> _To-do list_:
[1] Set down everything in the economics practice exam below from "8) Short run" down to "Rational Expectations Theorists.", word for word.
[2] According to the economics practice exam below, how many parts does the exam have, and how many points is each part worth?
--- begin Document excerpt ---
ECON 2500 Practice for Final Exam with Elaine Peterson

Use separate sheets of paper as needed to answer. Please be sure to put your name on your answer sheets and the part of the exam you are answering and the number of the question you are answering. Note there are 4 parts and each part is worth 25 points.

 

Part I: Please explain the following briefly:
1. What is the difference between empirical and theoretical economics?
2. Is water scarce?
3. What are the functions of money?
4. What is the misery index?
5. Assume that food, clothing, and shelter are goods which constitute a "market basket" of goods and services used to compute a GDP price deflator and that 1989 is the base year.
Using the information below, what is the GDP price deflator in 1996?

Good

Quantity in 1989

Quantity in 1996

Price in 1989

Price in 1996

Food

5

4

$3

$2

Clothing

3

4

$7

$8

Shelter

8

9

$8

$5

6. What is the government expenditures multiplier?
7. How many Federal Reserve Banks are there?
8. How has Depository Institutions Deregulation and Monetary Control Act of 1980 changed the US Banking System?

For questions 9 & 10,
Suppose the production possibilities for the US and South Korea are:

US

South Korea

Goods

A

B

C

D

Goods

A

B

C

D

Radios

10

8

6

4

Radios

30

24

18

12

Chairs

0

4

8

12

Chairs

0

4

8

12

9. What is the opportunity cost of a radio in the US?
10. What good should each country tend to specialize in and why?

Part II: Using separate diagrams for each of the following, with supply & demand clearly labeled, depict the effect on the equilibrium price and quantity of the good that will be produced & sold.
1) The effect of an increase in the cost of cream on the ice cream market.
2) The effect of an increase in the number of teenagers on the market for roller blades.
3) The effect of an increase in the price of Toyotas on the market for Hondas.
4) The effect of a fall in the price of hamburger on the market for hamburger buns.

Also use separate appropriately & clearly labeled diagrams for each of the following:
5) The effect of an increase in government spending on the aggregate expenditures model.
6) A typically shaped production possibilities curve for an economy producing consumer goods and capital goods before and after a period of substantial growth.
7) A recessionary gap.
8) Short run and long run Phillips curves.
9) The effect of technological change over time on the aggregate demand and aggregate supply model.
10) The difference in AS according to Keynesians, Monetarists, and Rational Expectations Theorists.
 



Part III: Choose the best answer.
1. The scarcity problem :
    a) persists only because countries have failed to achieve continuous full employment.
    b) persists because material wants exceed available productive resources.
    c) has been solved in all industrialized nations.
    d) has been eliminated in affluent societies such as the United States and Canada
    e) is very likely to be solved in the next century.

2. The notion of opportunity cost is :
    a) the monetary price of any productive resource.
    b) the amount of labor that must be used to produce one unit of any product.
    c) the ratio of the prices of imported goods to the prices of exported goods.
    d) the amount of one product that must be given up to produce one more unit of another product.
    e) convex to the origin.

3. Given the following Consumption schedule what is MPC?

Disposable Income

Consumption

100

95

125

110

150

125

175

140

200

155

 a) 1/5           b) 3/5         c) 25         d) .20         e) 4%        

4. The US economy is an example of:
    a) pure capitalism.                     b) a command economy.                       c) a socialist economy.
--- end Document excerpt ---
--- begin Given material ---
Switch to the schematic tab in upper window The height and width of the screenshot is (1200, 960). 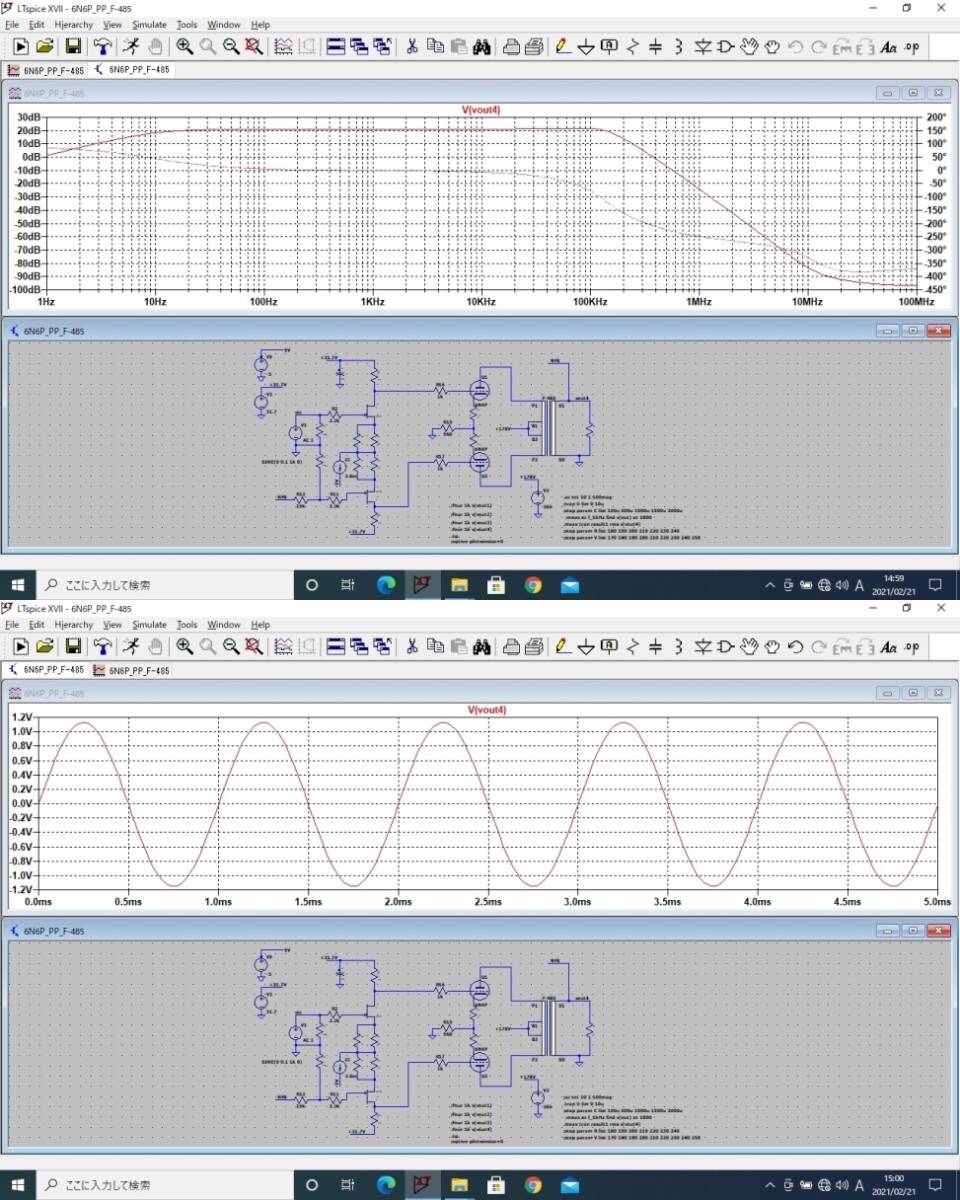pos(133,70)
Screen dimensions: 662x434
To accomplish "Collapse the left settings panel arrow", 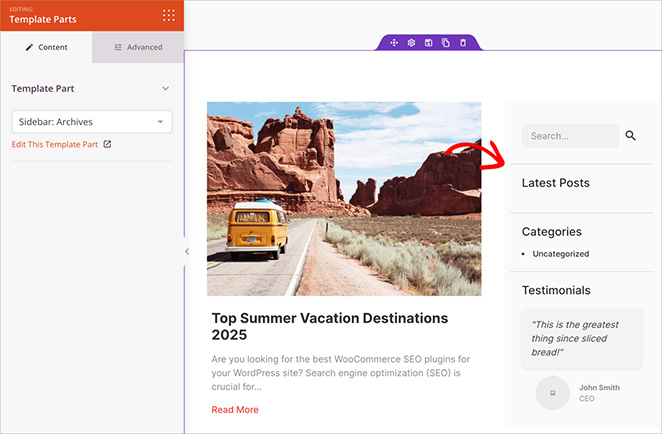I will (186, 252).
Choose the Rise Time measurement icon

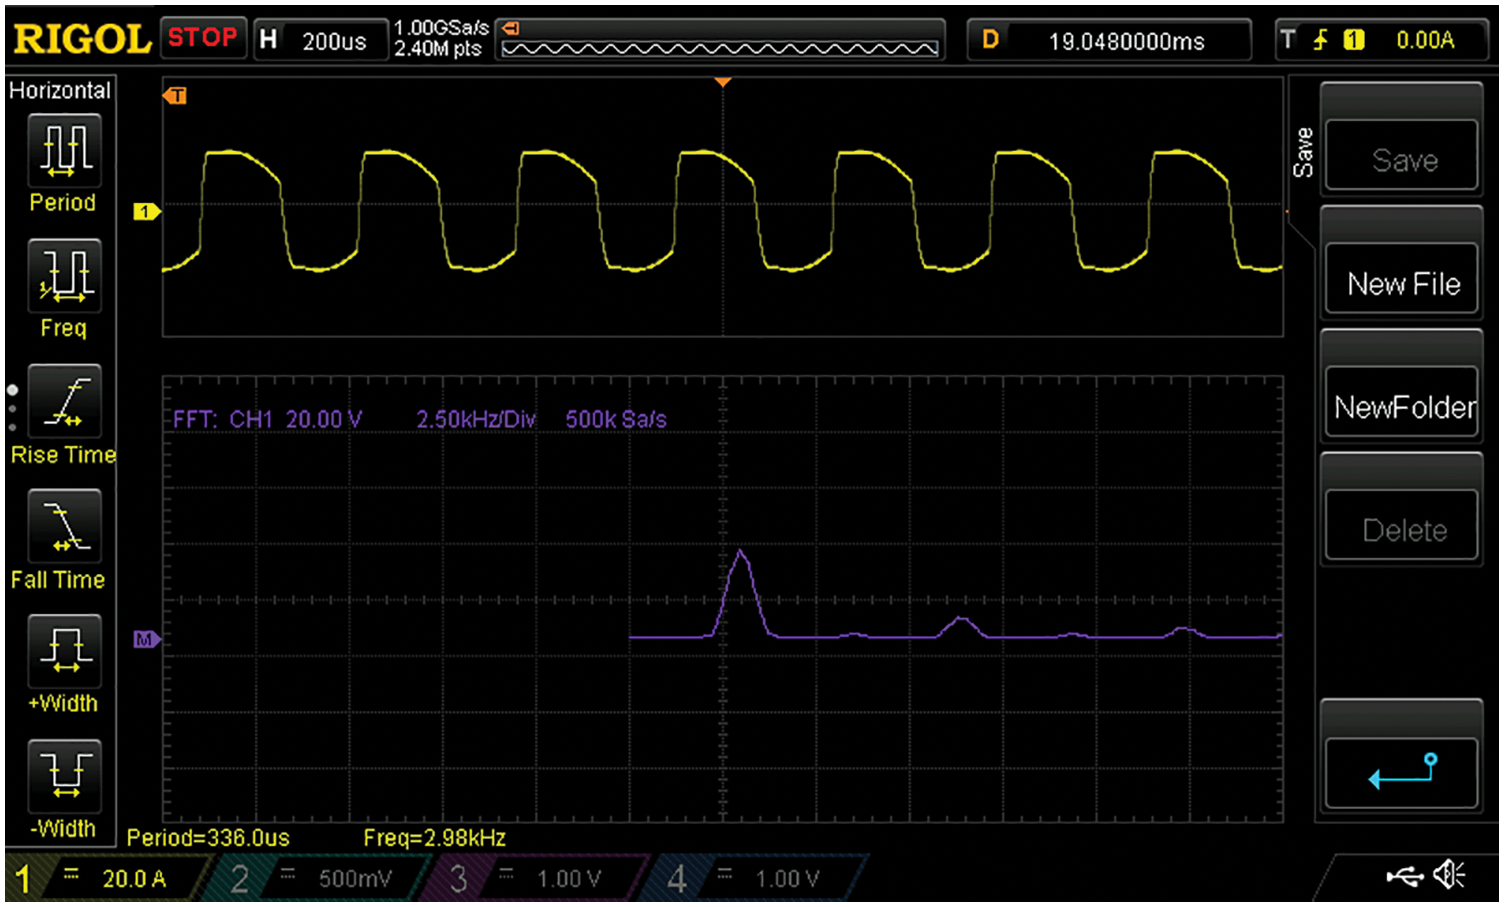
--- end Given material ---
> _Final answers_:
[1]
8) Short run and long run Phillips curves.
9) The effect of technological change over time on the aggregate demand and aggregate supply model.
10) The difference in AS according to Keynesians, Monetarists, and Rational Expectations Theorists.

[2] The exam has 4 parts, and each part is worth 25 points.